To test the effectiveness of the model, the researchers selected 11 validation earthquakes for which the impact levels were already known. They used the testimonies from these events to see whether the model classification matched the actual impact level. In particular, the strength of the model is its ability to correctly identify a large number of low-impact events with high confidence, allowing emergency responders to tailor their response accordingly — to avoid using too few or too many resources, and to arrive with the support a region really needs after a quake.
Inexpensive, rapid and crucial alternative
Using citizens’ testimonies to estimate initial damage from a quake could be especially important in remote regions, which tend to have no or sparse seismic monitoring networks or lack the funds to improve existing stations.
“We were pretty quickly aware that this data might fill the gaps, let’s say geographic gaps, where we don’t have expensive seismic instrumentation,” Lilienkamp says. While the authors’ method uses only testimonies to evaluate initial consequences, there are other rapid impact assessment tools (e.g., PAGER) that combine felt reports with recordings from seismic stations. However, these other methods rely on expensive, dense seismic instrumentation to maximize their accuracy, and may not be practical or available for all areas.

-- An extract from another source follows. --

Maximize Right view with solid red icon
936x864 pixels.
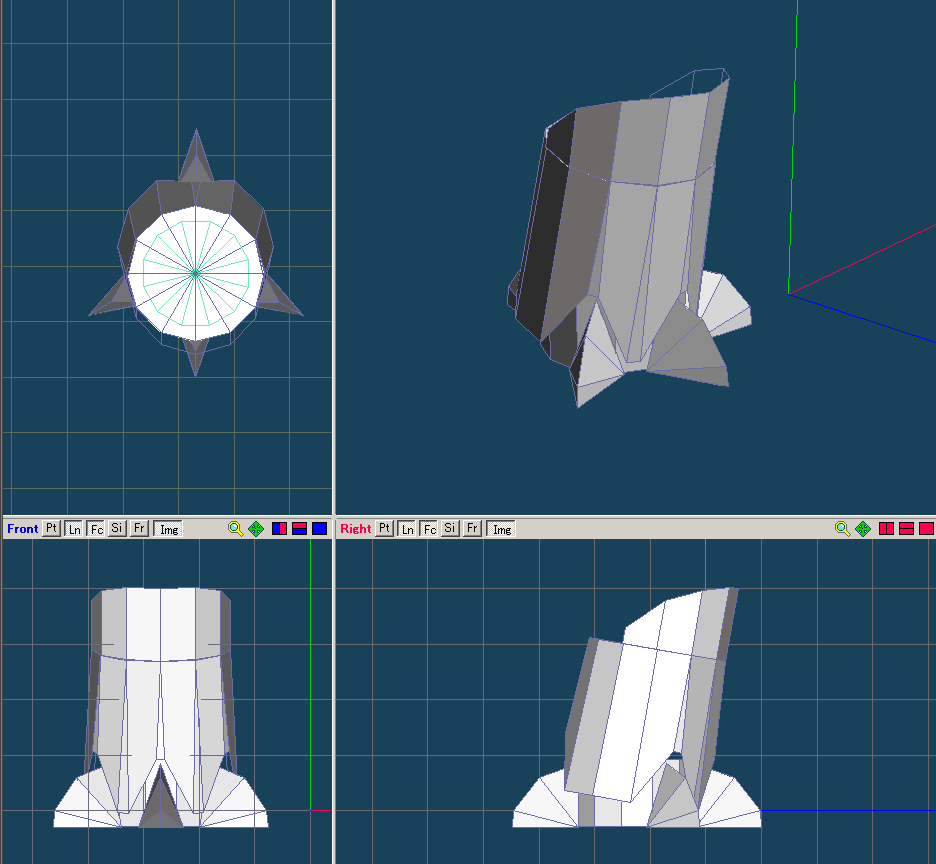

“This work is definitely a proof of concept of what can be done with community felt reports,” says Danielle Sumy, a project manager at the EarthScope Consortium who was not an author of the study. “Citizen seismology uses the opportunity that everyone can report their own information. Although people are not the greatest seismometers, [information reported by the community] does give us a lot of insight into earthquakes and their intensities, especially in areas where instrumentation is not all that dense,” Sumy says.
The information contained in the felt-it reports is “a new type of data that hasn’t been used before. We don’t think of our work as replacing the state-of-the-art technologies,” says Lilienkamp. “Our idea is to have a rapid, alternative source of information.”

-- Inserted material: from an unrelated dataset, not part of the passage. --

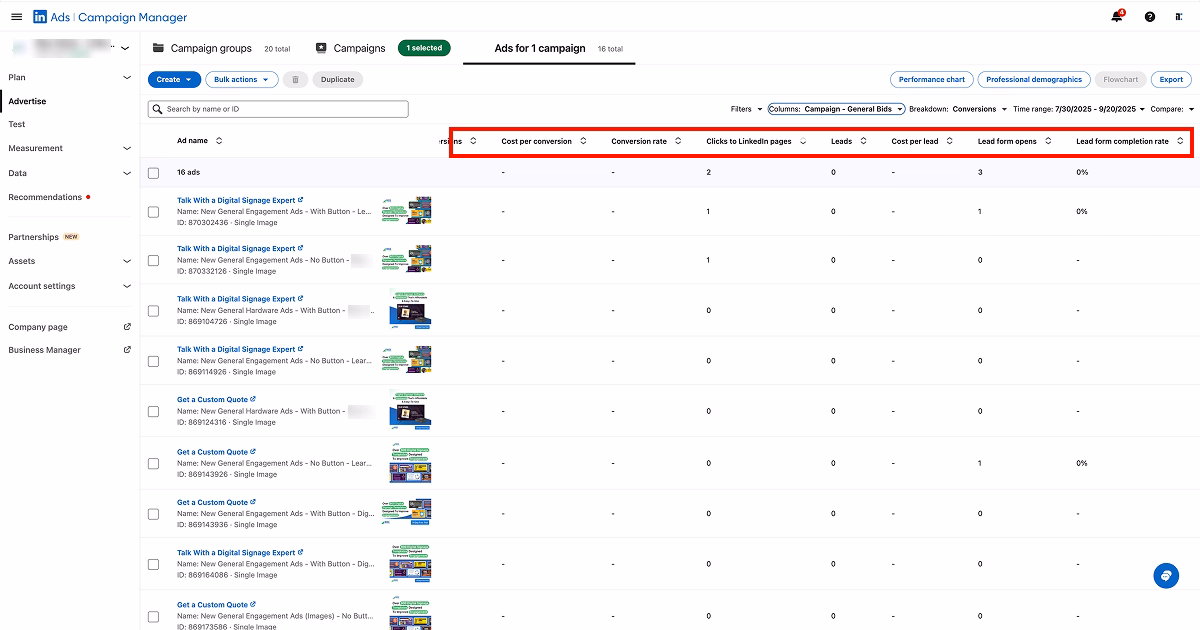This screenshot has width=1200, height=630.
Task: Check the Get a Custom Quote ad checkbox
Action: [x=153, y=410]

The idea is to be able to bypass some of the things that other methods have relied upon, such as the use of ShakeMap, adds Sumy. That “may have a lot of impact in areas where we can’t get information for one reason or another.”
Collaboration is key
Secondary hazards like landslides or ground settlement were not incorporated into the study, but this may be a possible avenue of future research. Reports are also not always well-distributed around the affected region, which limits the method’s capabilities. Nevertheless, “if we were able to operationalize this in some way to see if something like this would work in real-time, I think that would be very valuable,” Sumy says.
Because earthquake impacts are highly variable from place to place due in part to differences in the built environment, creating a model that may predict the early impacts of earthquakes in specific regions would require working closely with local disaster managers to identify and plan appropriate emergency responses.

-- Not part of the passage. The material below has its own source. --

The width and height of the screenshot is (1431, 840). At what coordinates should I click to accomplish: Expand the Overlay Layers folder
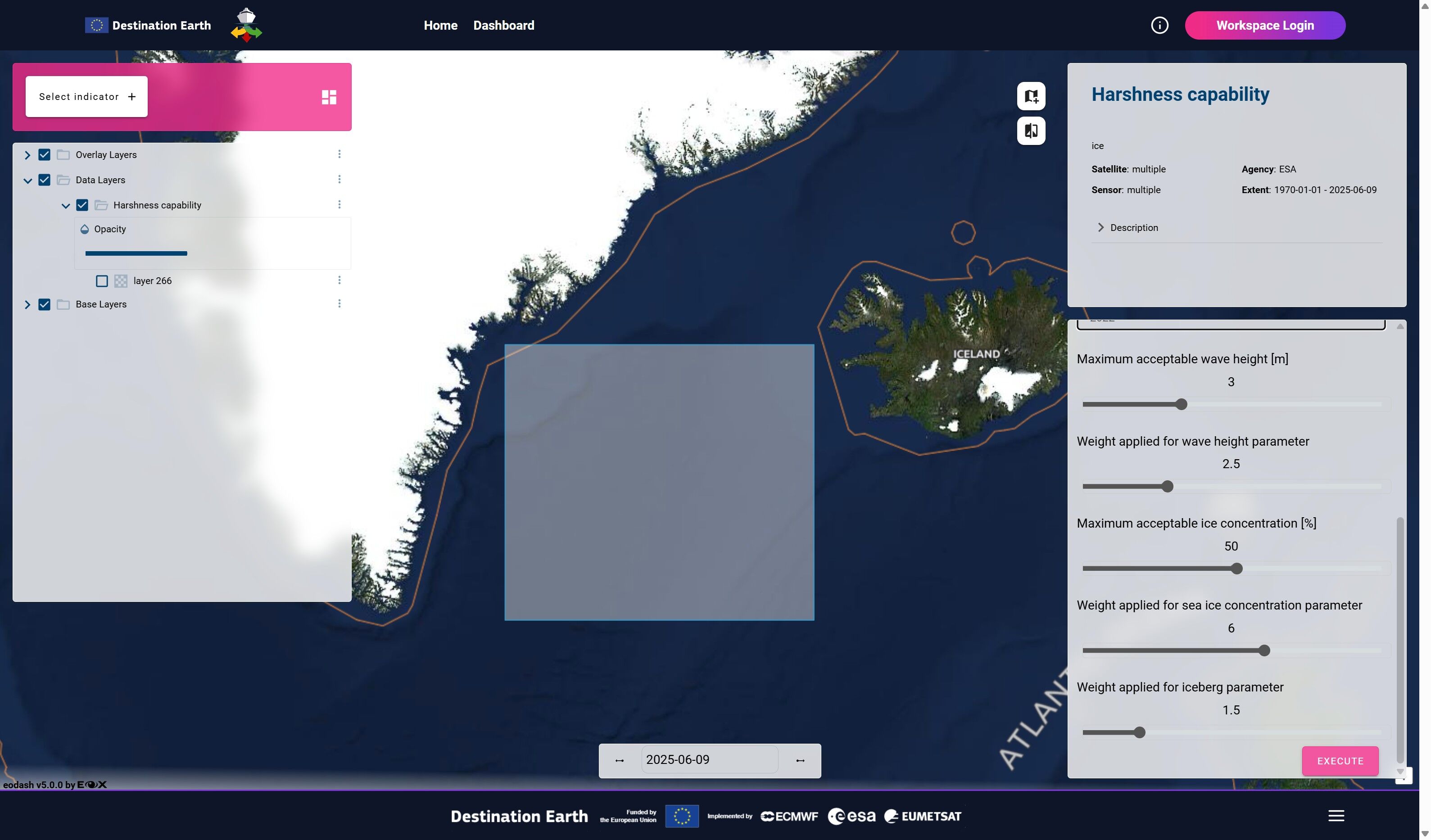tap(27, 155)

“We cannot really give a recommendation on how [the results of our study] will be implemented in practice without communicating with emergency responders,” Lilienkamp says.
Further Reading
Lilienkamp, H., Bossu, R., Cotton, F., Finazzi, F., Landès, M., Weatherill, G., & von Specht, S. (2023). Utilization of Crowdsourced Felt Reports to Distinguish High‐Impact from Low‐Impact Earthquakes Globally within Minutes of an Event. The Seismic Record, 3(1), 29-36.